Let's say you have multiple promises defined in an array.
var funcs = [
_ => new Promise(res => setTimeout(_ => res("1"), 1000)),
_ => new Promise(res => setTimeout(_ => res("2"), 1000))
}
And you want to call like this.
chainPromises(funcs).then(result => console.log(result));
You can use async and await for this purpose.
async function chainPromises(promises) {
for (let promise of promises) { // must be for (.. of ..)
await promise();
}
}
This will execute the given functions sequentially(one by one), not in parallel. The parameter promises is an array of functions, which return Promise.
Plunker: http://plnkr.co/edit/UP0rhD?p=preview
I think the simplest way is:
const executePromises = function(listOfProviders){
const p = Promise.resolve(null);
for(let i = 0; i < listOfProviders.length; i++){
p = p.then(v => listOfProviders[i]());
}
return p;
};
I believe the above is basically equivalent to:
const executePromises = async function(listOfProviders) {
for(let i = 0; i < listOfProviders.length; i++){
await listOfProviders[i]();
}
};
This solution based on usage promises of introduced in the EcmaScript 6 (https://developer.mozilla.org/en/docs/Web/JavaScript/Reference/Global_Objects/Promise), so before use it see table browser`s support https://developer.mozilla.org/en/docs/Web/JavaScript/Reference/Global_Objects/Promise#Browser_compatibility
Code
var f1 = function(){
for (var i = 0; i < 800000000; i++) {}
console.log('Function1 is done');
}
var f2 = function(){
for (var i = 0; i < 800000000; i++) {}
console.log('Function2 is done');
}
var f3 = function(){
for (var i = 0; i < 800000000; i++) {}
console.log('Function3 is done');
}
var f4 = function(){
for (var i = 0; i < 800000000; i++) {}
console.log('Function4 is done');
}
callbacks = function(){
// copy passed arguments
var callbacks = arguments;
// create array functions
var callbacks = Object.keys(callbacks).map(function(el){ return callbacks[el] });
var now = Date.now();
callbacks.reduce(function(previousPromise, currentFunc){
return previousPromise.then(
function(){
currentFunc();
var seconds = (Date.now() - now) / 1000;
console.log('Gone', seconds, 'seconds');
}
)
}, Promise.resolve());
}
callbacks(f1, f2, f3, f4);
Result in Chrome console (values seconds will be different):
Function1 is done
Gone 1.147 seconds
Function2 is done
Gone 2.249 seconds
Function3 is done
Gone 3.35 seconds
Function4 is done
Gone 4.47 seconds
Notes:
It is does not work if a function contains a timer (for this problem
I try also jQuery`s $Callbacks, $.Ajax and $.When but it not help.
The only decision, what I found, usage resolve() in callback of a
timer, but it is not acceptable if you have completed functions.).
Testing environment
$ google-chrome --version
Google Chrome 53.0.2785.116
I just had a problem with my api provider that doing Promise.all() would end up in concurrency db problems..

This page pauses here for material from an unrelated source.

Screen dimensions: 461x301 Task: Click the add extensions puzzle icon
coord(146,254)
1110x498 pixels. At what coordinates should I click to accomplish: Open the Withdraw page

The deal with my situation is that i need to get every promise result in order to show some "all ok" or "some got error" alert.
And i don't know why .. this little piece of code who uses reduce when the promises resolved i couldn't get my scope to work (too late to investigate now)
$scope.processArray = function(array) {
var results = [];
return array.reduce(function(p, i) {
return p.then(function() {
return i.then(function(data) {
results.push(data);
return results;
})
});
}, Promise.resolve());
}
So thanks to this post http://hellote.com/dynamic-promise-chains/ I came with this little bastard.. It's not polished but it's working all right.
$scope.recurse = function(promises, promisesLength, results) {
if (promisesLength === 1) {
return promises[0].then(function(data){
results.push(data);
return results;
});
}
return promises[promisesLength-1].then(function(data) {
results.push(data);
return $scope.recurse(promises, promisesLength - 1, results);
});
}
Then i invoke the function like this:
var recurseFunction = $scope.recurse(promises, promises.length, results);
recurseFunction.then(function (response) { ... });
I hope it helps.
To build on this answer, if you want to return the result of all those promises, too:
async function chainPromises(promises) {
let results = [];
for (let promise of promises) {
let result = await promise();
results.push(result);
}
return results;
}
Check the following tutorial for
programmatic (dynamic) chaining of javascript/node.js promises and
Promise chaining using recursive functions
Programmatic-Chaining-and-Recursive-Functions-with-JavaScript-Promise
Related
My question is very similar to this, but I can't get it to work :(
PROBLEM:
I have a Javascript program that needs to run in IE11 and Chrome.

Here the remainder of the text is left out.